MANHATTAN (CN) - The producer of an Aretha Franklin concert says MTV Networks failed to distribute - and may have lost - the "invaluable" master tapes of a 2001 concert, costing it $8 million in anticipated revenue.

New Jersey-based BLD Productions says it spent hundreds of thousands of dollars to promote the concert for VH-1 Divas Live, and was to receive 40 percent of net royalties from recording sales, international sales, international rebroadcasts and other uses.

MTV Networks and its affiliate Remote Productions, Delaware-based subsidiaries of Viacom, were to hire a distributor to manufacture audio and video recordings of the concert for international and domestic audiences, according to the federal complaint.

"Defendants insisted on having exclusive control over distribution, but then did virtually nothing to produce and distribute the recordings, causing BLD and Ms. Franklin to lose millions of dollars in anticipated revenues," the complaint states.

"BLD and Ms. Franklin will lose millions more unless defendants engage a distributor (or allow BLD to do so), and otherwise perform their obligations under their agreements with BLD."

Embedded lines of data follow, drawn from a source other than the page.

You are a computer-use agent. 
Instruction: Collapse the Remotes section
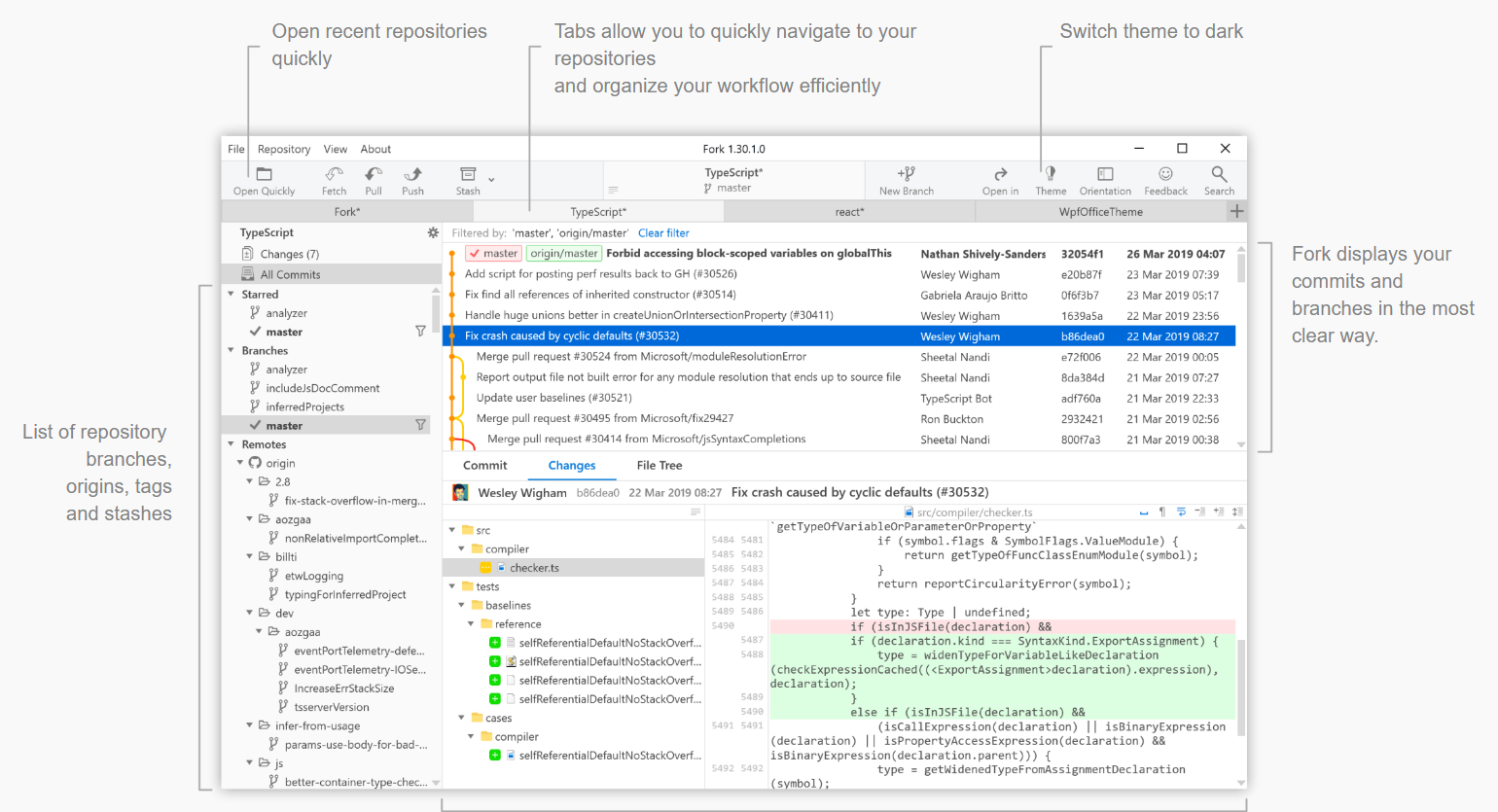229,444
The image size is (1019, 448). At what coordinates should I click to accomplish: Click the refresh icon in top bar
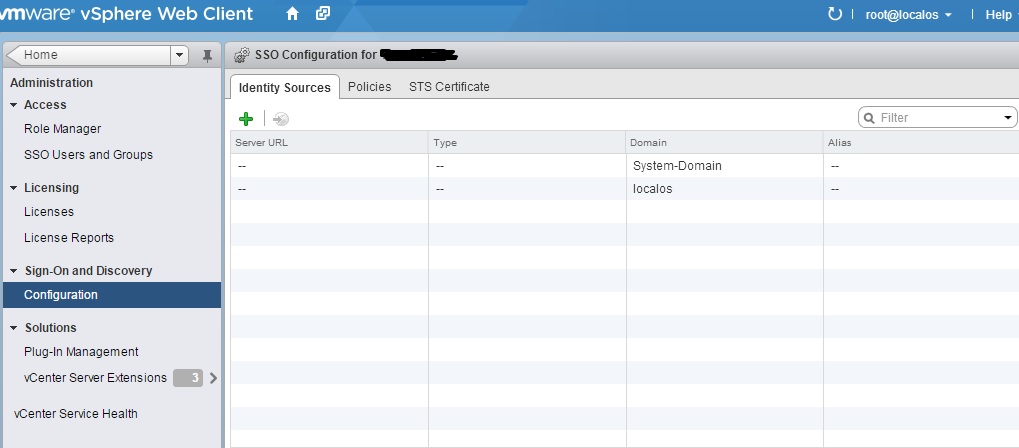pos(835,15)
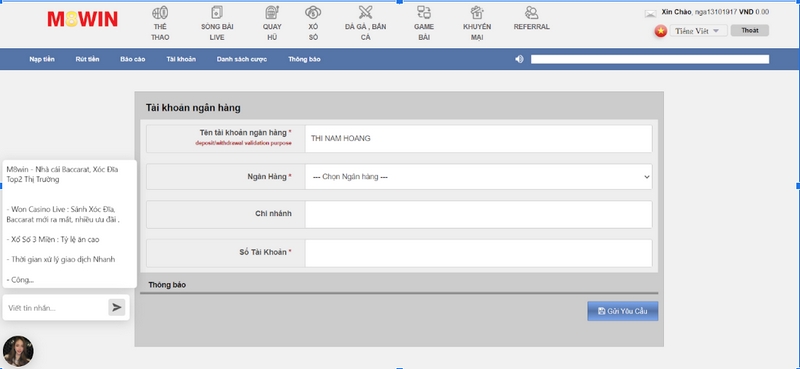The height and width of the screenshot is (369, 800).
Task: Open the Khuyến Mại promotions icon
Action: coord(477,13)

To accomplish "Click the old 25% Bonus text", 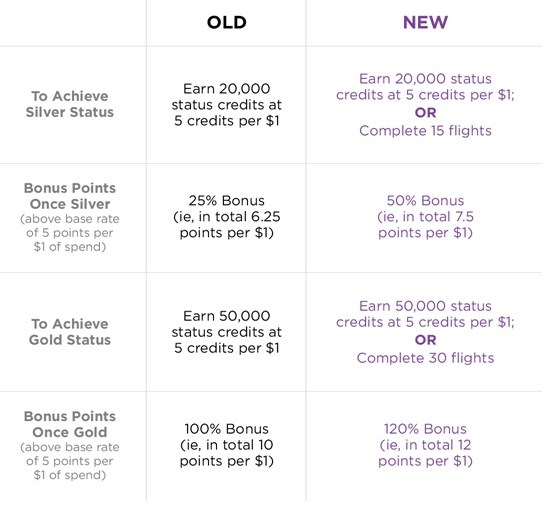I will pyautogui.click(x=227, y=201).
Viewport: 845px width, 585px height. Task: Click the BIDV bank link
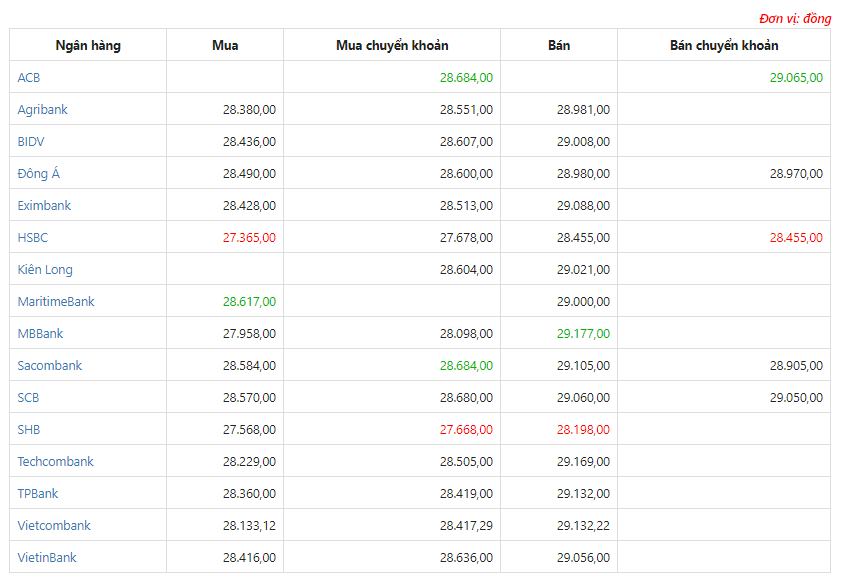pyautogui.click(x=31, y=142)
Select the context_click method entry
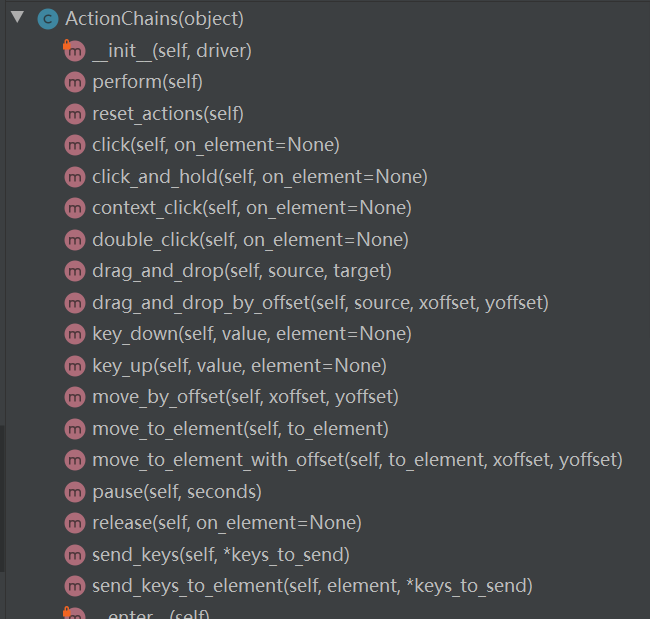The image size is (650, 619). pos(251,208)
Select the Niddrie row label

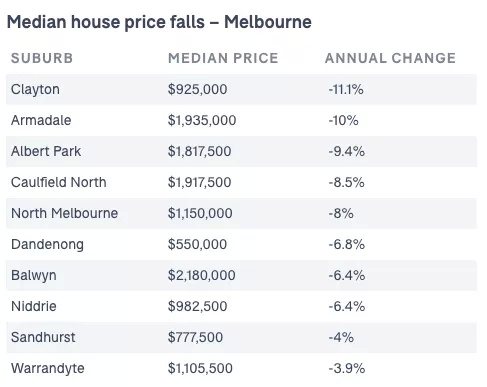34,306
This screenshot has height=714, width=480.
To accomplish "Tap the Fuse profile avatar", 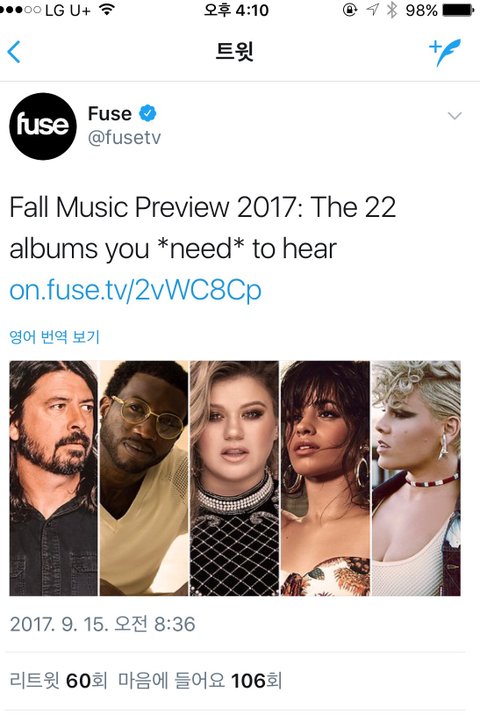I will (x=43, y=126).
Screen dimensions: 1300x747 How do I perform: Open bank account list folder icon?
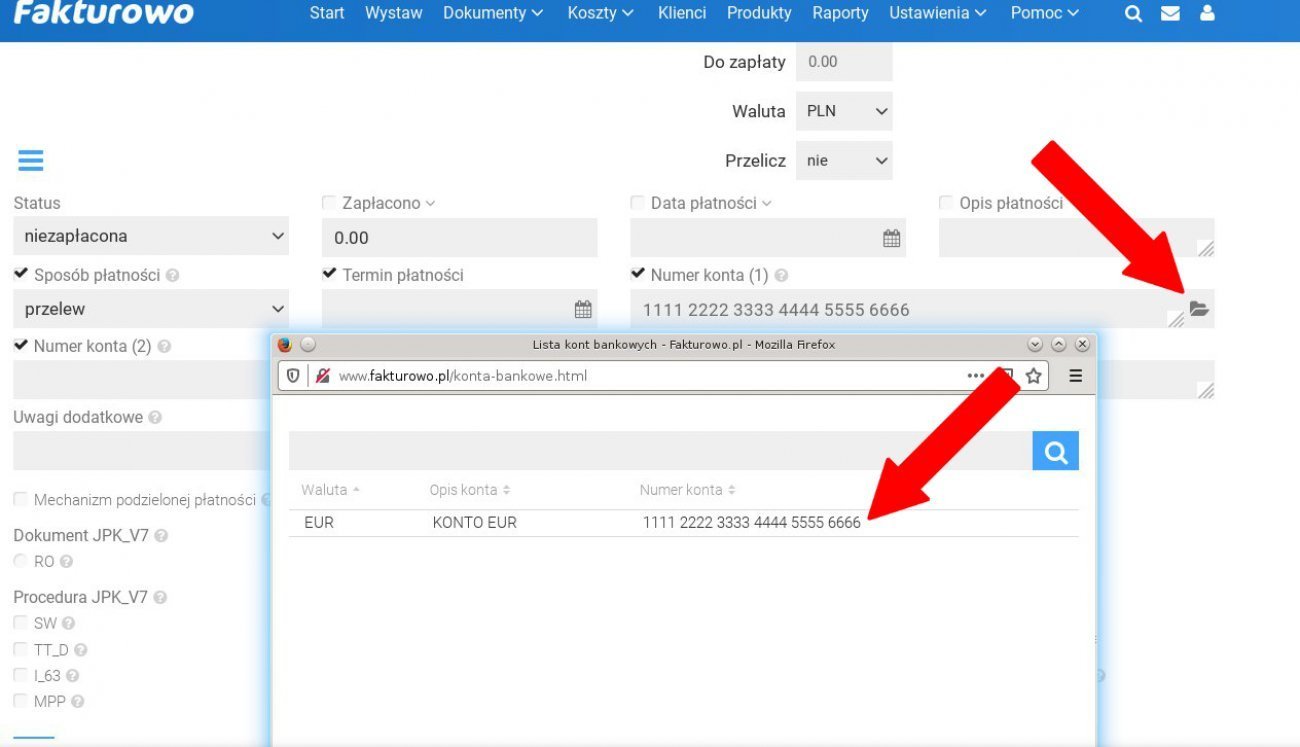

BLD says MTV has been dodging its distribution responsibilities because it has lost or misplaced the master tapes, which BLD calls "an invaluable treasure."

The company's inaction has caused the partners to lose out on profitable distribution opportunities, according to the complaint.

"BLD has asked defendant numerous times for the master tapes, but the requests have been ignored," the complaint states.

"BLD eventually learned that defendants could not locate the critical master tapes of the concert.

"Ms. Franklin and BLD do not know when defendants lost the master tapes or for how long they concealed this fact, or whether they ever found the tapes. Ms. Franklin and BLD do not know whether the master tapes still exist."

Franklin - a 21-time Grammy award winner - performed many of her classic hits at the Radio City Music Hall concert, including "Chain of Fools" and "Respect." The concert, which attracted 1.82 million live viewers, featured guest performances or appearances from Stevie Wonder, Mary J. Blige, the Backstreet Boys, Oprah Winfrey, Janet Jackson and others.

MTV recently claimed that it has the master tapes, but other artists who performed at the concert objected to their release, demanding unreasonable advances and royalties, according to the complaint.

BLD claims MTV would not reveal which artists are supposedly blocking the release.

Nor will MTV provide sales revenue information on limited sales of an international version of the concert, according to the complaint. BLD claims it is owed royalties on the sales of that tape, which "is not mixed, edited, or otherwise enhanced as a marketed video or audio tape is."

BLD seeks more than $8 million in damages, an injunction and orders for promissory estoppel and specific performance, alleging breach of contract and bad faith. It is represented by Martin Hyman with Golenbock Eiseman Assor Bell & Peskoe.